▶ _Assignment_:
Update the part of the tofacitinib dataset page below that opens with "Cite this dataset" and closes with "a use case.", and give that part again with "regulators" changed to "health agencies".

▶ _Selected excerpt_:
= = = =

Utility of routinely collected electronic health records data to support effectiveness evaluations in Inflammatory Bowel Disease: A pilot study of Tofacitinib

Cite this dataset

Rudrapatna, Vivek; Glicksberg, Benjamin; Butte, Atul (2021). Utility of routinely collected electronic health records data to support effectiveness evaluations in Inflammatory Bowel Disease: A pilot study of Tofacitinib [Dataset]. Dryad. https://doi.org/10.7272/Q6PZ5715

Abstract

Objectives: Electronic health records (EHR) are receiving growing attention from regulators, biopharmaceuticals, and payors as a potential source of real-world evidence. However, their suitability for the study of diseases with complex activity measures is unclear. We sought to evaluate the use of EHR data for estimating treatment effectiveness in inflammatory bowel disease (IBD), using tofacitinib as a use case.

= = = =

▶ _Data excerpt_:
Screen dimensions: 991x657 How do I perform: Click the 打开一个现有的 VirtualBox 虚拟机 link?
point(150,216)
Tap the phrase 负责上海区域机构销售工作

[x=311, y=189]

= = = =

▶ _The answer_:
Cite this dataset

Rudrapatna, Vivek; Glicksberg, Benjamin; Butte, Atul (2021). Utility of routinely collected electronic health records data to support effectiveness evaluations in Inflammatory Bowel Disease: A pilot study of Tofacitinib [Dataset]. Dryad. https://doi.org/10.7272/Q6PZ5715

Abstract

Objectives: Electronic health records (EHR) are receiving growing attention from health agencies, biopharmaceuticals, and payors as a potential source of real-world evidence. However, their suitability for the study of diseases with complex activity measures is unclear. We sought to evaluate the use of EHR data for estimating treatment effectiveness in inflammatory bowel disease (IBD), using tofacitinib as a use case.